John Tan, partner at Deloitte, which worked in collaboration with Hanga-Aro-Rau and the Tertiary Education Commission to produce the research, says COVID-19 has had a disruptive impact on the manufacturing and engineering workforce and these impacts may endure in a volatile post-pandemic period of significant economic uncertainty.
He says while there is a risk that workforce capacity constrains economic output, there is also an opportunity to adopt different strategies for post-pandemic workforce development.
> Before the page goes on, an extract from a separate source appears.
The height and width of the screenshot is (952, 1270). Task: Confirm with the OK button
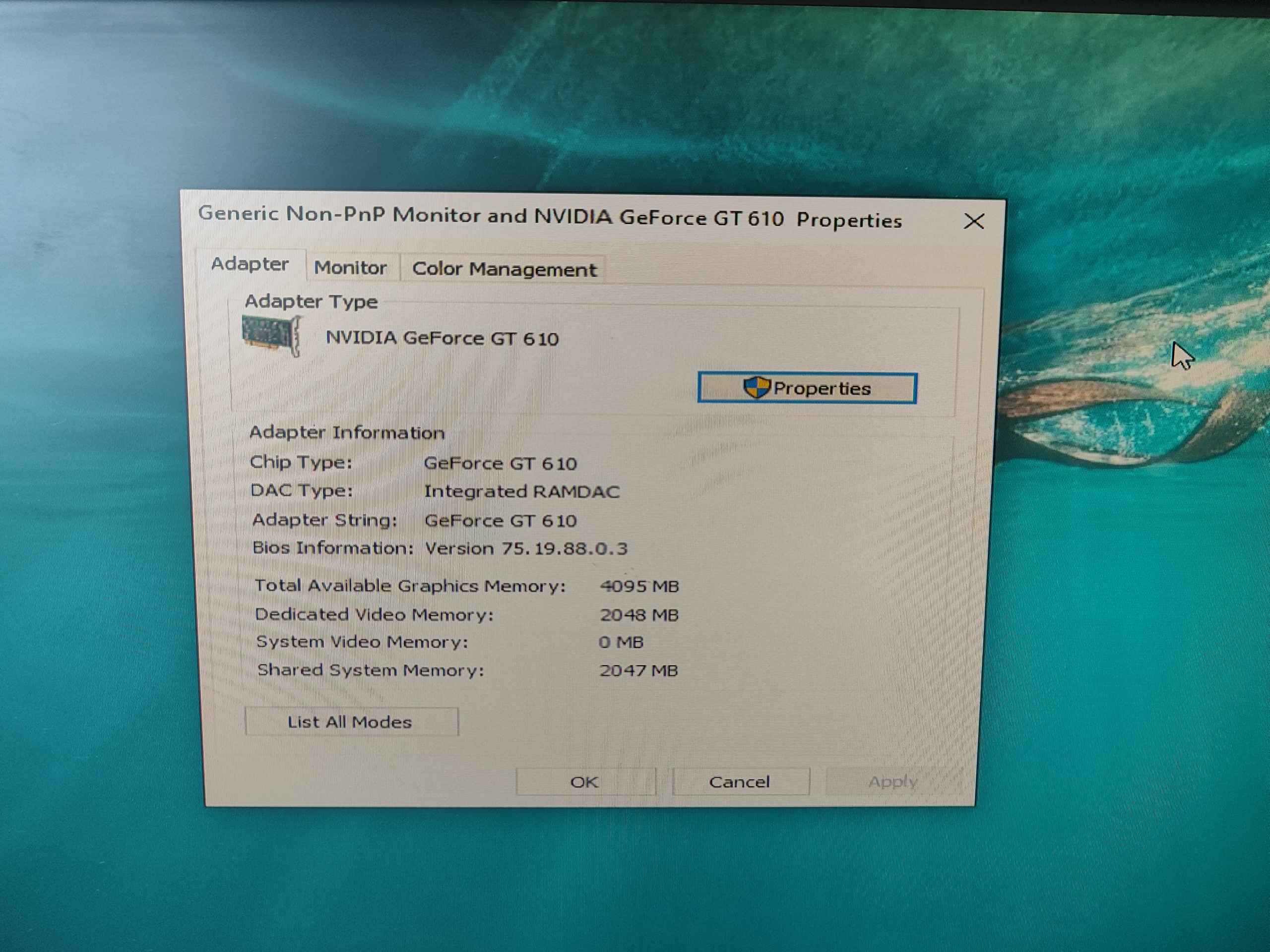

“Since COVID 19, there has been a reversal of the trend of positive net migration to New Zealand, highlighting New Zealand’s traditional reliance on skilled workers from overseas. The shortages in skilled and unskilled labour are particularly acute in the manufacturing and engineering sectors, for which there is intense global competition
“Our estimates show that there is a significant workforce capability and capacity gap of up to 17,000 manufacturing roles and 12,000 engineering roles, and the size of this gap is likely to increase if current trends persist. This capacity and capability gap is putting upwards pressure on the cost of labour and risks constraining output,” he says.
Alexander-Crawford says the report will be presented to a summit later this month where employers, industry stakeholders, Government, and vocational education participants will collaborate on implementing solutions to the skills shortages and workforce development challenges faced by the sectors.